Osmanlı döneminin vazgeçilmez içeceği olan ramazan şerbeti Osmanlı sarayında, saray mutfağının helvahane adı verilen bölümünde hazırlanıyordu. Mübarek gün ve gecelerde ise varlıklı kimseler İstanbul'un meşhur çeşmelerini şerbetlerle doldurup halka ikramda bulunuyorlardı. O dönemler her zaman el altında olan ve günün her saatinde tüketilmeye hazır çeşitli şerbetler nadide sürahiler ve kristal bardaklarda ikram edilirdi. Günümüzde asitli içecekler daha çok tercih edilse de ramazan şerbetinin yeri ve tadı her zaman ayrı olarak kalacak.

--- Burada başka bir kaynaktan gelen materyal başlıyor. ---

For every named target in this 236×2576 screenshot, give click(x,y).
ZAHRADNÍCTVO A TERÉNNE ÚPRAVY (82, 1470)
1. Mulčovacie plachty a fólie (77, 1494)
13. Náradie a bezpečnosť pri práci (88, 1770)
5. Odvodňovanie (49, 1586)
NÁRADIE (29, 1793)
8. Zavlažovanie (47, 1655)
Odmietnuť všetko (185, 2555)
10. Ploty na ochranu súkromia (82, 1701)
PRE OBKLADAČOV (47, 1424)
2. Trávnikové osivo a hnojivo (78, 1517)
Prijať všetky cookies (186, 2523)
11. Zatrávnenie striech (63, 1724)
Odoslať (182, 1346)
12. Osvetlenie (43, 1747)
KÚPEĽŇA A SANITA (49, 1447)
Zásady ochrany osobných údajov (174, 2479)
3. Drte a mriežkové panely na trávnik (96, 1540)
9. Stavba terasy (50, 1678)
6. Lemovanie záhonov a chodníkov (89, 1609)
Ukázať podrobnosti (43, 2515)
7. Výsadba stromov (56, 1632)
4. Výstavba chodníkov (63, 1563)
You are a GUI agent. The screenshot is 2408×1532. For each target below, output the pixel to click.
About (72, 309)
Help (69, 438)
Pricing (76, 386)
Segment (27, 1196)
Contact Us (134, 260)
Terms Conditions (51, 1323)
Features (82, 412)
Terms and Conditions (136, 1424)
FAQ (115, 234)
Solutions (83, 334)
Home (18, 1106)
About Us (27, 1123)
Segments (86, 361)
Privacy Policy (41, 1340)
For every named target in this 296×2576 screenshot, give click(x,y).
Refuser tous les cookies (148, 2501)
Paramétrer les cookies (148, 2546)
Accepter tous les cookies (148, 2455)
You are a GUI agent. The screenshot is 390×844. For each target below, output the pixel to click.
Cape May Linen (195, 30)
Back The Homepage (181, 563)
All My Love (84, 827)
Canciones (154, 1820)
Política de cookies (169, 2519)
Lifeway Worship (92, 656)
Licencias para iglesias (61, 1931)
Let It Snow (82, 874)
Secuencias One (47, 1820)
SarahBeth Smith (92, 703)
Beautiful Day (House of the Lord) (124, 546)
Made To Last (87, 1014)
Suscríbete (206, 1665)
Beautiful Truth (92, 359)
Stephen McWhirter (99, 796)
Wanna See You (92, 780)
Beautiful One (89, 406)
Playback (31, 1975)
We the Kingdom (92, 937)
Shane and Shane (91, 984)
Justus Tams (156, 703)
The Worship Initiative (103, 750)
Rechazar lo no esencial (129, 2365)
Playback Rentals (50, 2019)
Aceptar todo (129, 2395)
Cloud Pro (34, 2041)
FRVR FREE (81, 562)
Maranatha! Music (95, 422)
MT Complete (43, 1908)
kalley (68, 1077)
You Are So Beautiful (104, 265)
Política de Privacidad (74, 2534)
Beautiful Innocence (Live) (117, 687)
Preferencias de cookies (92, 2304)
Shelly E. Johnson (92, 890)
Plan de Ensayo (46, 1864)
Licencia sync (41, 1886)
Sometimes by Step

Ramazan’ın gelmesiyle birlikte geceleri sahur zamanı çalan davulcuları artık göremiyorum yazık ki,ilk kez bu sene hiç duymadım sanırım artık geçmiyor, ya da bizim buralardan geçmiyor!!Bayram’da para toplamaya çıkarlar ama....

Biz biraz nostaljiyi severiz. Çünkü geleceği şekillendirebilmek için geçmişi bilmek, o keyifli anları keşfetmek ve güncelleyip geleceğe yansıtabilmek gerekir. Hele bir de yaşınız birazcık büyükse ve iki farklı dönemi karşılaştırabiliyor haldeyseniz hissedebileceklerinizi söyleyelim: Yaşlanıyor muyum düşüncesiyle garip bir lezzetli nostalji. Özenle seçilmiş bayramlık kıyafetler bir kenarda durur, sabah kalkar kalkmaz ilk iş onları giymek olurdu. Öğlene kadar uyumak diye bir şey tabii ki de yok. En geç 9'da kahvaltı masasında olunur, ailecek kahvaltı edilirdi. Bayram öncesi alışverişi nasıl da büyük bir aktivite, bir heyecan nedeniydi. Çocuklar sabah erkenden kapıya gelip bayramlarını kutlar, tüm sokakları gezer, arkadaşlarıyla birlikte bu yolculuğu göze alırdı. Her kapı açıldığında gülen gözlerle karşılaşırdı ev sahibi. Eğer gelen çocuklardan birkaçı yakinen tanınıyorsa ona cüzzi bir miktarda (eğer arkadaşlarıyla gelmişse onlara da, ayırmak olmaz çünkü" bir para verilirdi. Şimdilerdeki gibi bayramda kapı maksimum üç kere çalmazdı.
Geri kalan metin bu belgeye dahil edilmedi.